What was great about that first job was that the whole place was run by a fifty-fifty mix of high school kids and recent Dominican immigrants. So there was a lot of joking around, a lot of changing the restaurant’s radio station when the boss went out to run an errand. Sometimes we’d feed in a metal station or a merengue mix and then keep it at a low enough volume where customers wouldn’t complain.
The boss was a great guy, but he had a crazy temper. So when he got pissed, it wasn’t like he’d fire you or anything, he’d just kind of scream and curse for a few hours, in half-English half-Italian, with the staff trying to act contrite while at the same time holding back the laughter. “You motha-fucking a-morons with your-a motha-fucking a-music! What are you a-looking at? Don’t you have a-something to do? I’ll a-give you a-something to do! Wipe-a down tha fucking counter! A-you! Go a-clean-a the motha-fucking bath-a-room! A-mooove!”
After college I thought I was done with the restaurant business. But the sitting in a chair and pretending to do work while really surfing the Internet all day business wasn’t working out, and so I started a-waiting a-tables again, full-time. This restaurant was in the city, so longer lines, higher prices, more of an expectation to treat it like a real job.
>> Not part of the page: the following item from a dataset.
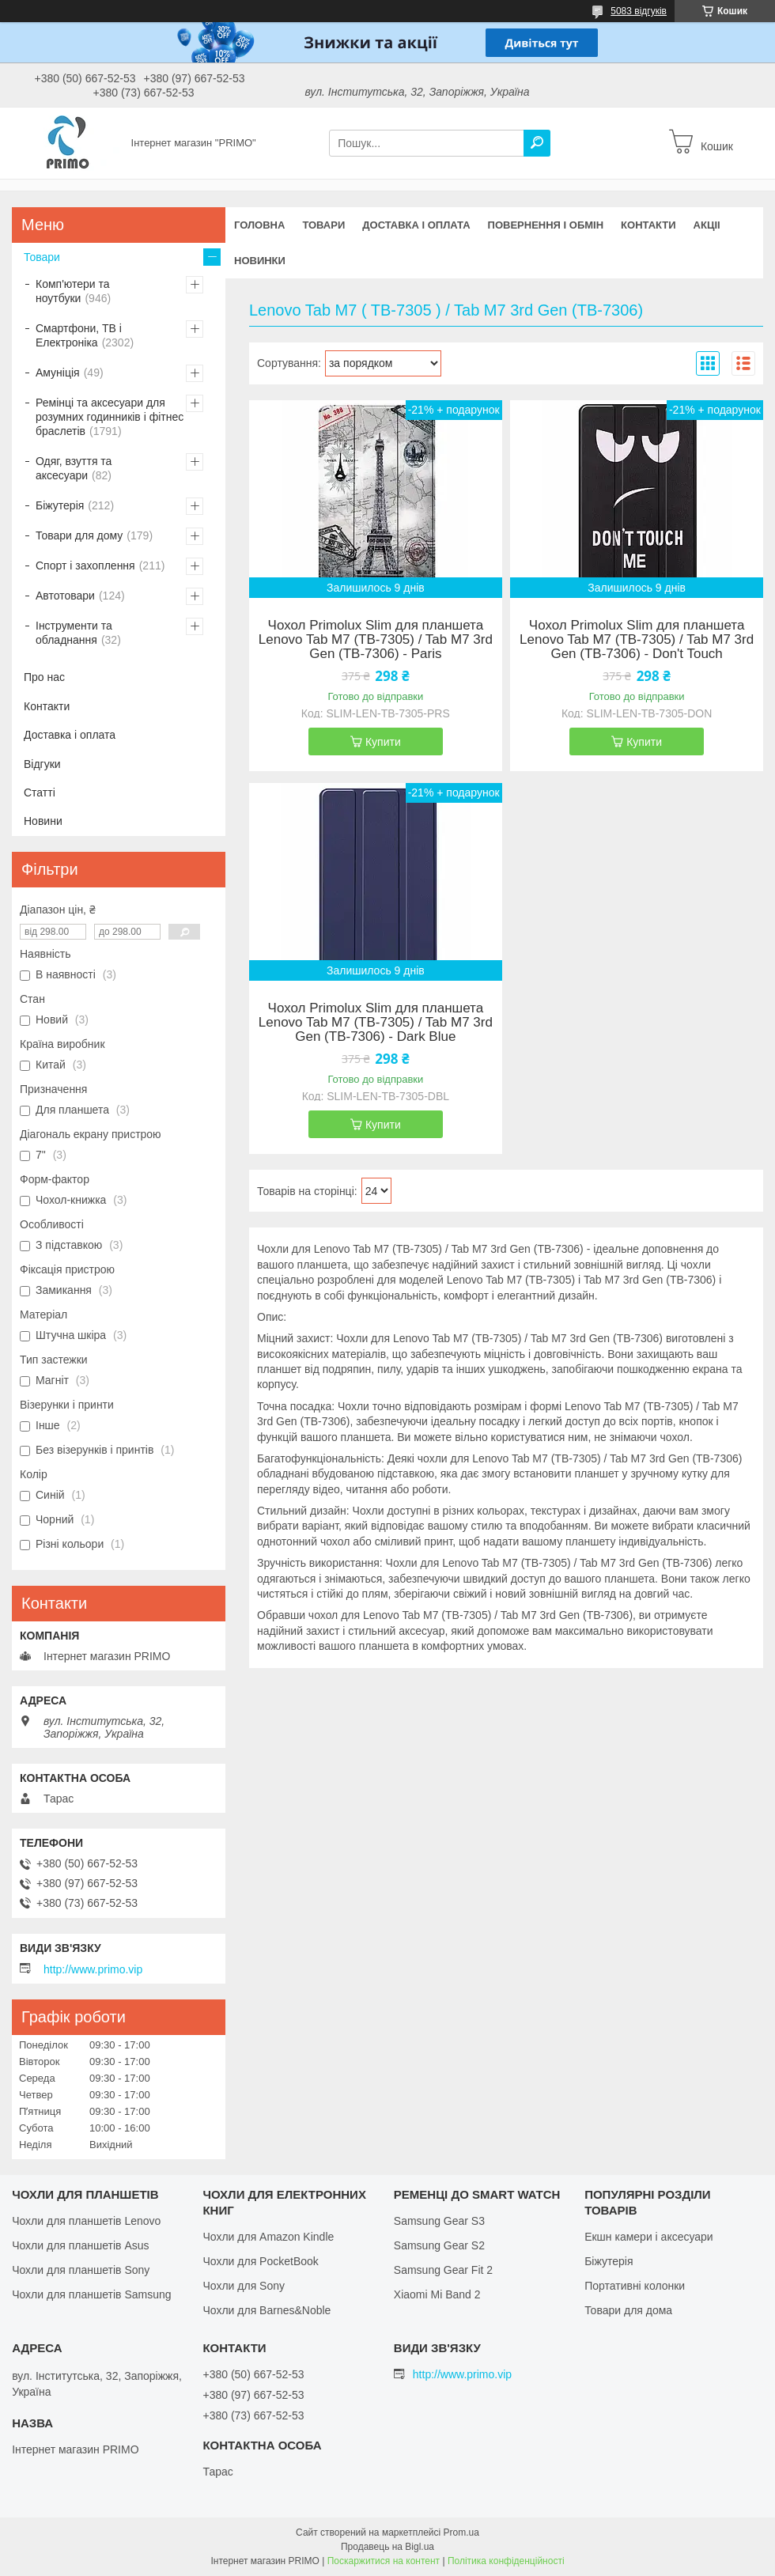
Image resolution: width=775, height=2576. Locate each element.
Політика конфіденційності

Unfortunately, the general manager at this restaurant was totally incompetent, a serious drug addict who, rather than actually manage the business, just left everything as it had been set up decades ago while she holed up her office all day getting good and coked out. The music situation there was this really old CD player with a few mix-CDs compiled sometime ten to fifteen years ago.
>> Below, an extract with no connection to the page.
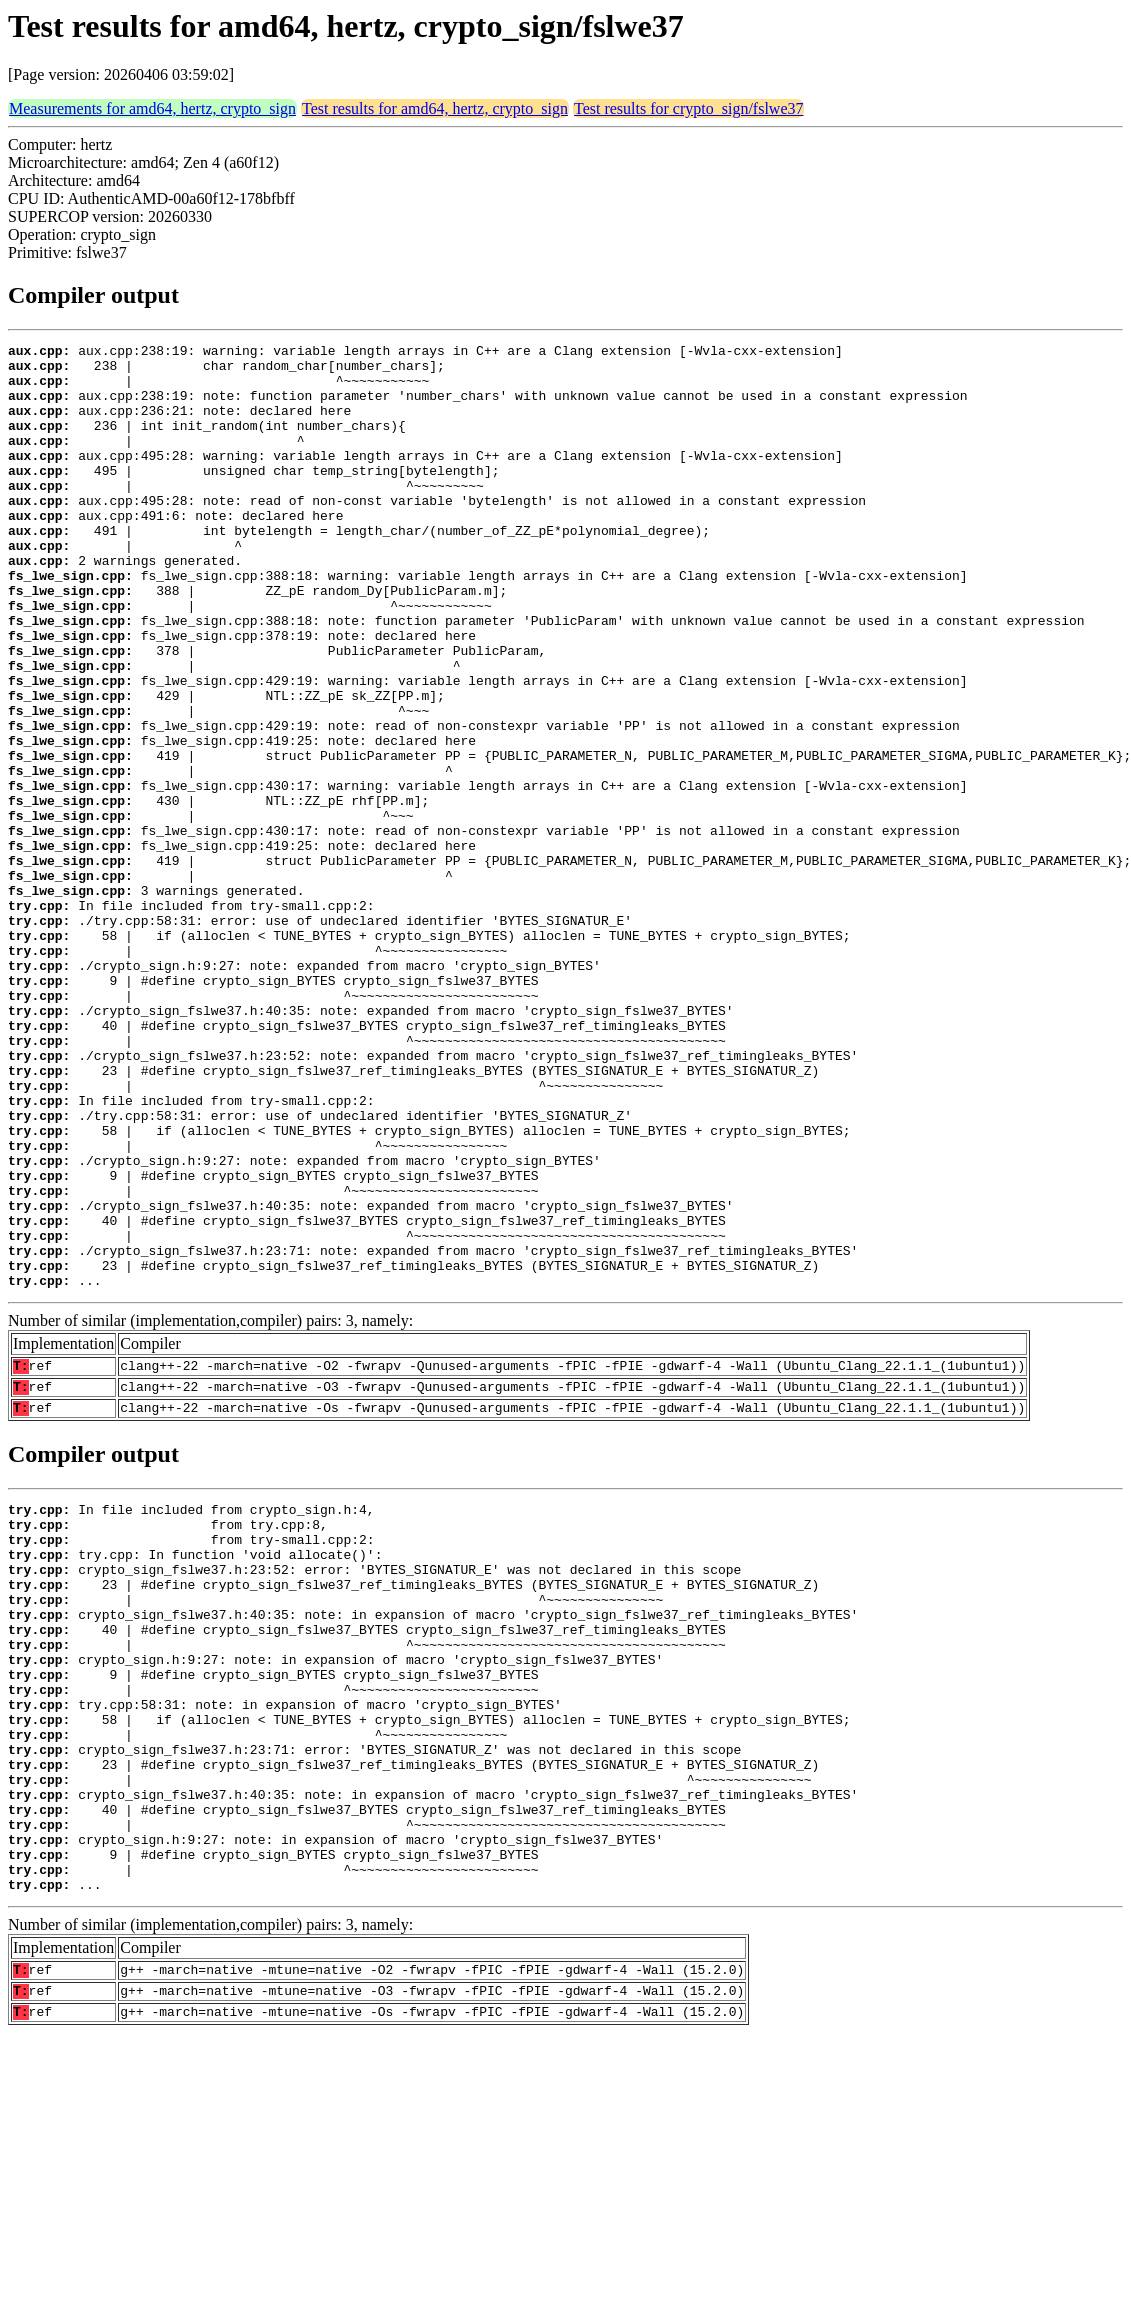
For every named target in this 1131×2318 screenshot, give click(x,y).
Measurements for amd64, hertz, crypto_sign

It used to drive me crazy, hearing the same twelve tired songs over and over again. The staff asked about getting an iPod or satellite radio, something to mix it up, but the GM wouldn’t have it. She probably loved hearing us complain, anything that made anybody else a little bit less happy was probably all that she was looking for in life anyway.
But she had no idea how to run a business, and so we started making our own CDs and throwing them in the rotation. Things got out of hand. When Whitney Houston died, somebody made an all Whitney CD. One time the GM was storming through the restaurant, screaming at this person and that person. In the background, Whitney was belting out the Star-Spangled Banner. It was such a surreal situation, again, everybody trying not to laugh at the boss’s obliviousness to the business, to life.
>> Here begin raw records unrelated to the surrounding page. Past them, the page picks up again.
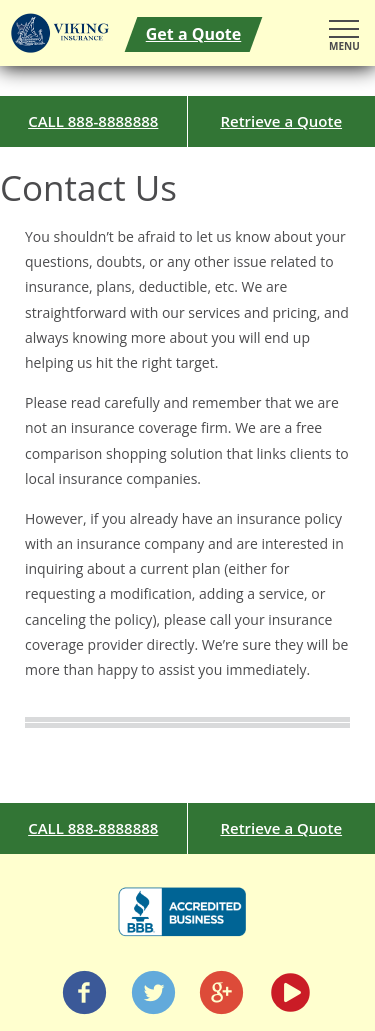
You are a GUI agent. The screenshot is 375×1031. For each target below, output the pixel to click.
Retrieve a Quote (281, 121)
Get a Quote (194, 34)
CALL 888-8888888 (93, 121)
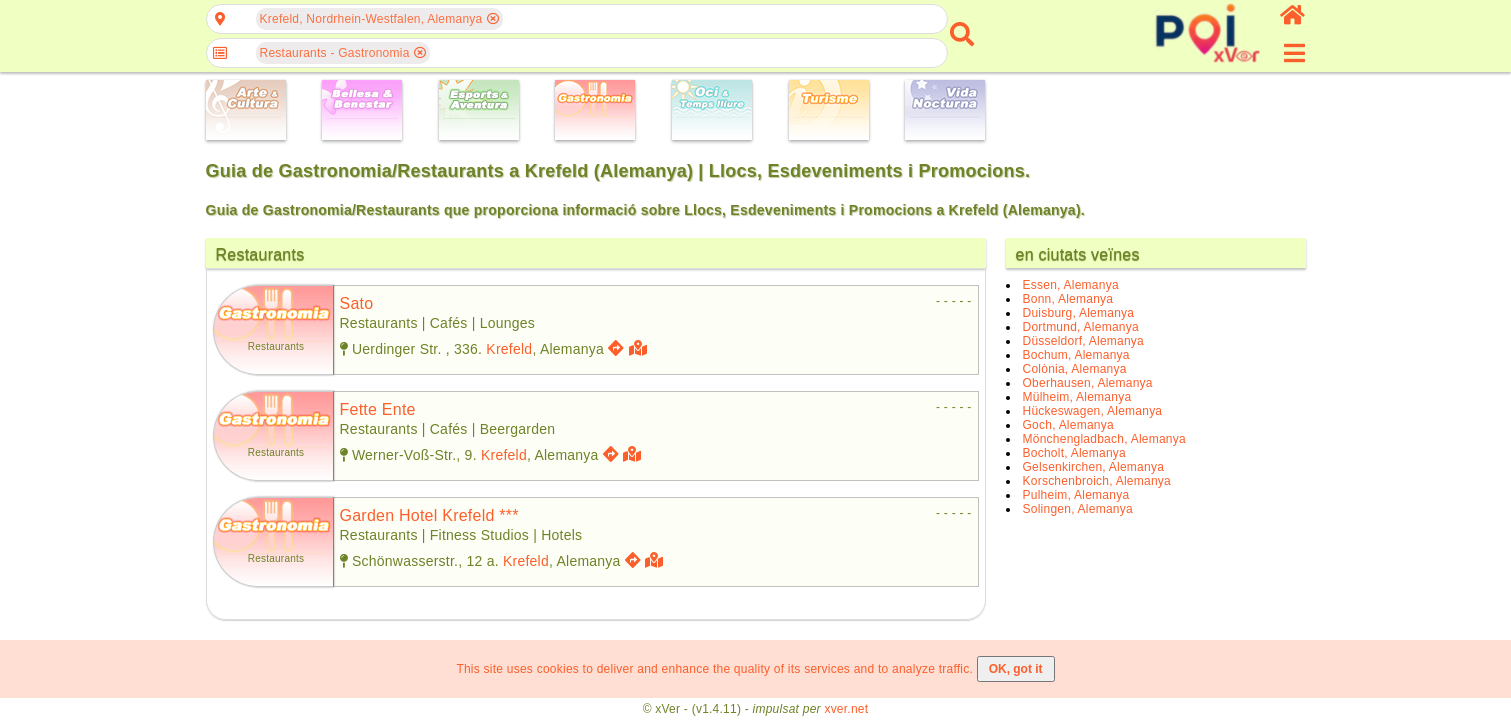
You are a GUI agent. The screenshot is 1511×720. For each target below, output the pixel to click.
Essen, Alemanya (1071, 285)
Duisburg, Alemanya (1079, 313)
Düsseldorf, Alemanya (1084, 341)
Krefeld (509, 349)
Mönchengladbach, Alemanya (1104, 439)
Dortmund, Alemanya (1081, 327)
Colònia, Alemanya (1075, 369)
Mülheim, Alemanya (1077, 397)
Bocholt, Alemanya (1074, 453)
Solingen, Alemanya (1078, 509)
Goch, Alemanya (1068, 425)
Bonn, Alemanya (1068, 299)
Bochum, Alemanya (1076, 355)
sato (357, 303)
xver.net (846, 709)
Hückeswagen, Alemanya (1093, 411)
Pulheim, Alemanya (1076, 495)
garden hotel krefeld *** (429, 515)
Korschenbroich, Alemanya (1097, 481)
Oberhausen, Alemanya (1088, 383)
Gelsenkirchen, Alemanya (1094, 467)
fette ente (378, 409)
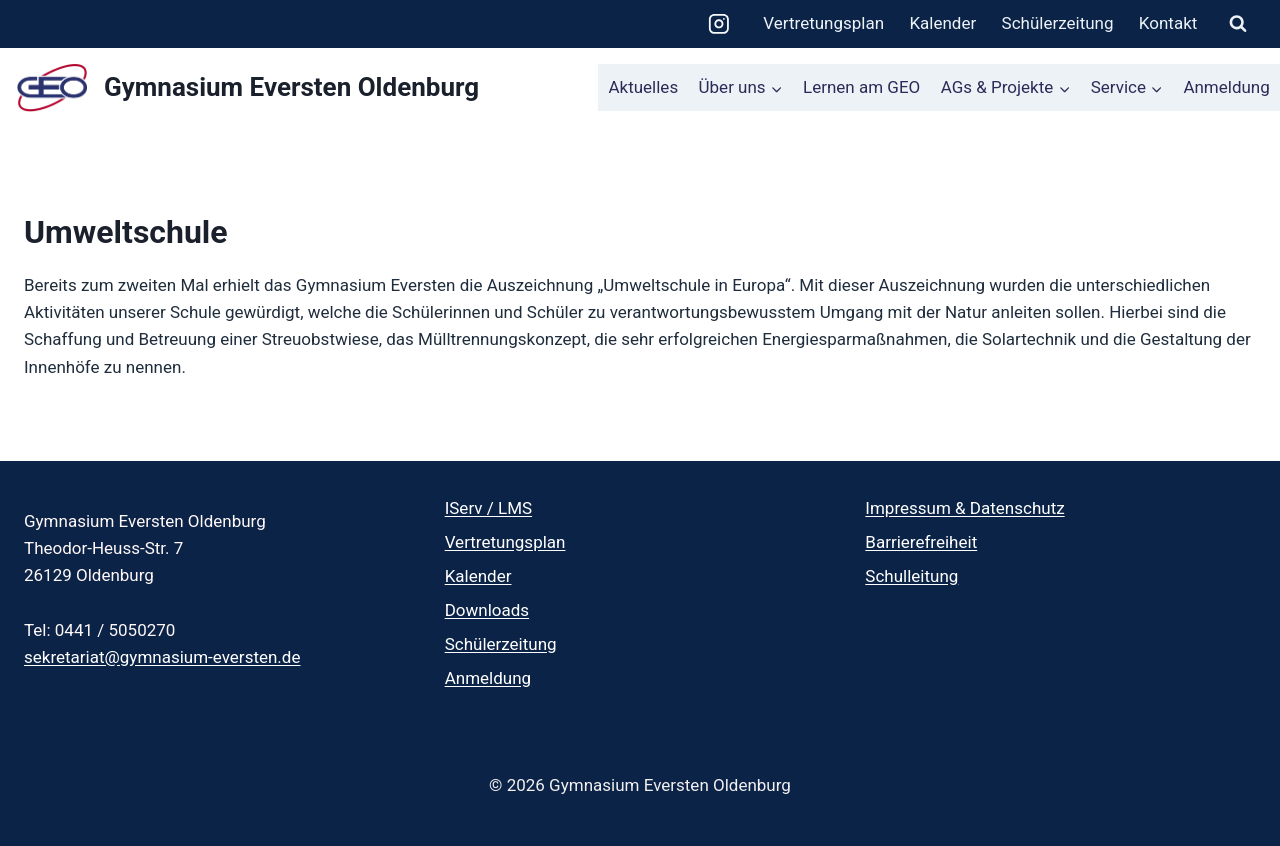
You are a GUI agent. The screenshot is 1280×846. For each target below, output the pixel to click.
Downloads (487, 610)
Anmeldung (1226, 87)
I’ve since switched restaurants, this time to a more upscale place. Like I have to wear a tie. Like I have to say “beverage” instead of “drink” and “guest” instead of “customer.” They have this ridiculous sound system with a bunch of songs programmed to coincide with the time of day, with the weather. It’s a little more organic sounding, but working there day after day, it’s equally ridiculous. Certain songs get stuck in my head that, had I never taken this job, I’d never even have heard in the first place. And I’m all for eclectic tastes and getting outside of my comfort zone, but most of the music is unlistenable. I’m thinking that maybe they’re doing it on purpose, just to get people to pay their checks and leave faster.
Whatever, it’s not a big deal. Every bullshit job has their fair amount of bullshit to deal with. Bad music on repeat is just a staple of the restaurant industry for whatever reason. I don’t get it. The restaurant doesn’t assume everybody likes veal and automatically serve everyone veal. But they do it with smooth jazz and bossa nova. Just, the next time you’re out to eat, pay attention to the background noise. Think about what it would be like to hear that same song in an hour, in two hours, tomorrow, the next day, everything on repeat, over and over and over again. Crazy, right?